Haitians are facing a crisis not only in their Caribbean homeland, but also right here in New York.
That was a message conveyed at a conference yesterday by Haitian leaders, who spoke of their frustration with political instability in Haiti and their lack of political power in the United States.
“The legacy of 200 years of turmoil is too much acceptance of the wrong sort of leadership,” said Jocelyn McCalla, executive director of the National Coalition for Haitian Rights, the Manhattan-based organization that sponsored the gathering of dozens of Haitian professionals at New York University Law School.
“There exists a need to change this situation, and that need exists not only in Haiti, but also abroad” in New York City and Miami, where there are large concentrations of Haitian immigrants, McCalla told the gathering in summing up a day of panel discussions.
The Haitian community in the United States has been bitterly divided over recent events in its native land, where more than a month ago the elected left-of-center president, Jean-Bertrand Aristide, went into exile after months of violent protests against him. Aristide accused the United States of forcing him to resign.
Speakers at Stepping Forward Together in 2004 told the audience that Haitian immigrants need to organize more effectively in the United States, and they have to register to vote.
One speaker at yesterday’s meeting was a member of the Group of 184 coalition, which rejoiced in the departure of Aristide, saying he was corrupt and divisive.
Yanick Lahens, a fiction writer from Haiti, told the conference participants that she is extremely happy Aristide left and that she is guardedly optimistic the situation will become more stable.
“The hope I carry is that we will be able to organize ourselves,” Lahens said.
Polls show that Haitians are split about Aristide. Many still passionately support him. At a rally at Brooklyn College about two weeks ago, roughly 1,500 Haitians showed up to denounce U.S. policy in Haiti, saying the Bush administration sought to oust Aristide.

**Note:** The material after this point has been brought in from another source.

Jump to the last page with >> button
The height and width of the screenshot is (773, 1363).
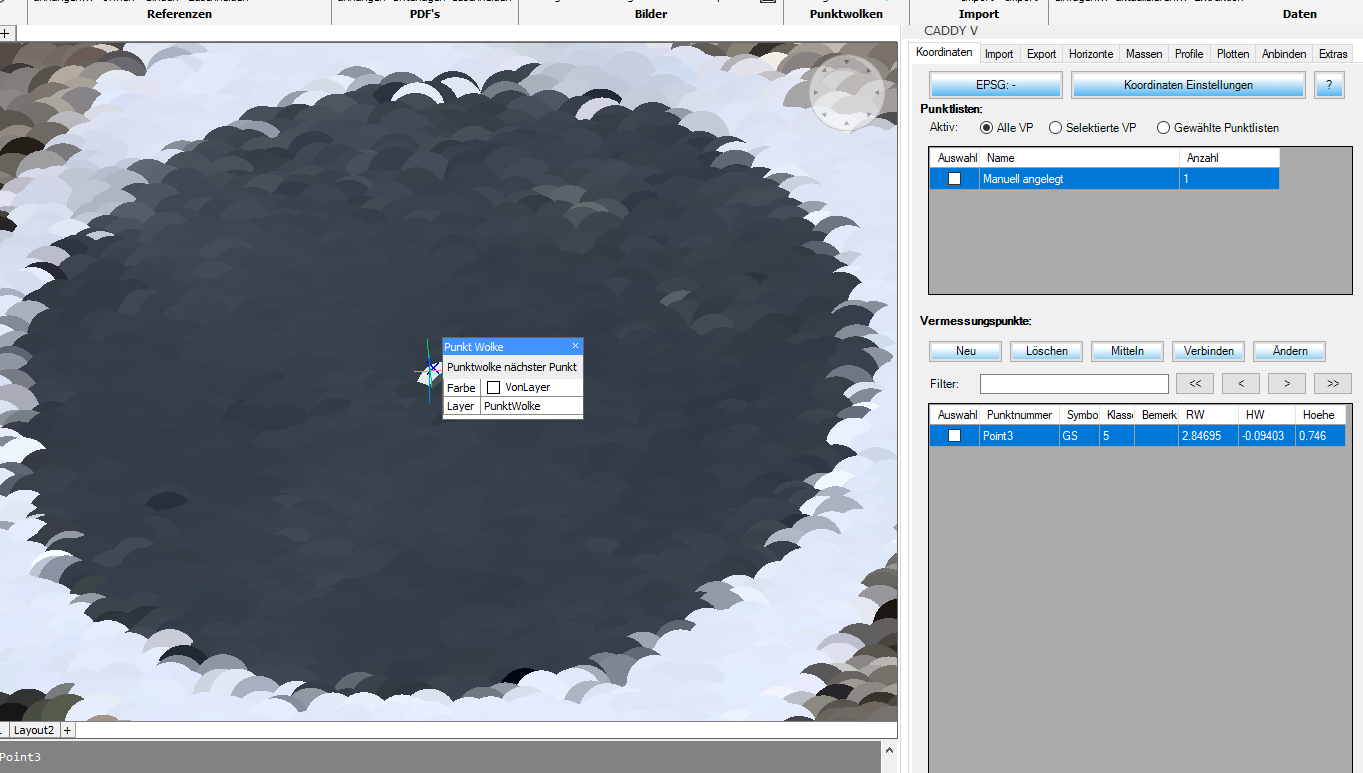1332,383
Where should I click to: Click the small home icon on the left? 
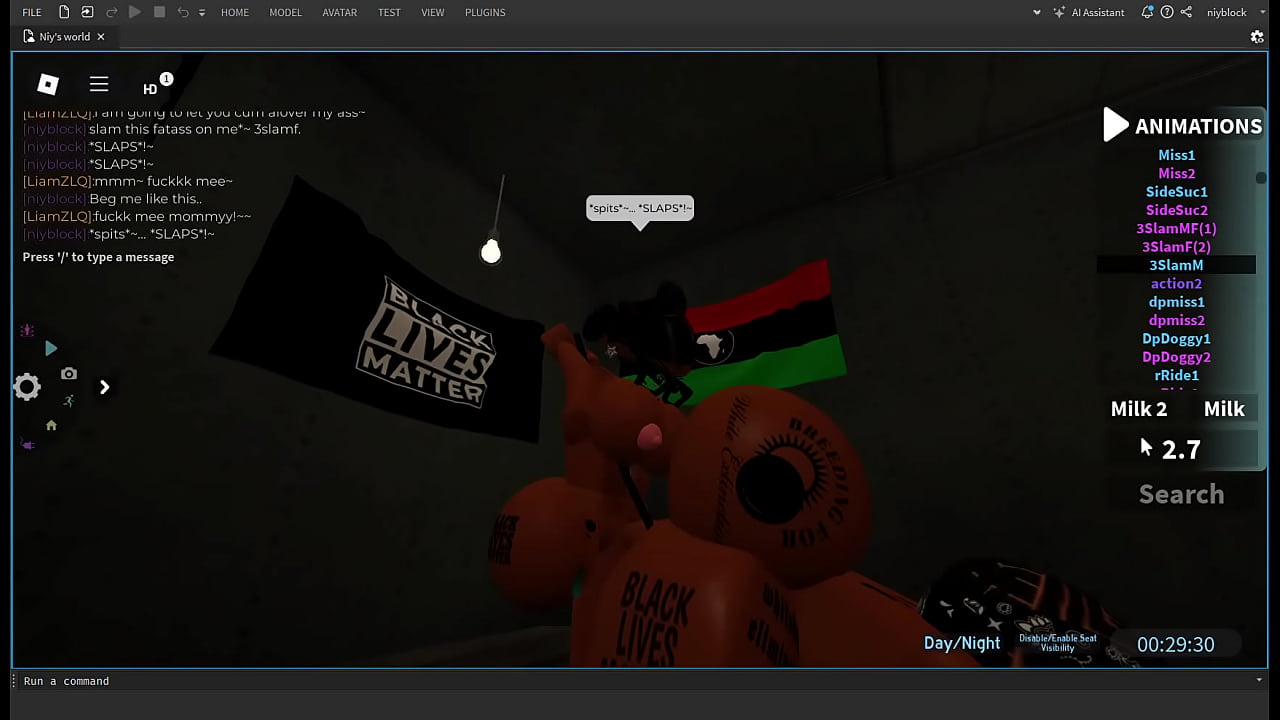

Margie McHugh, the executive director of the immigrant group, said Haitians have been hard hit by policies of the Bush administration, which according to some advocates has been repatriating undocumented Haitians more aggressively than other groups, except for Muslim immigrants.
“Haitians are one of the primary communities that we expect to see take this year’s elections very seriously,” McHugh said, referring to the November presidential elections.
McCalla and others yesterday referred to the fact that 2004 was supposed to be a year of proud celebration for Haitians, who won their independence from France 200 years ago after defeating Napoleon’s army.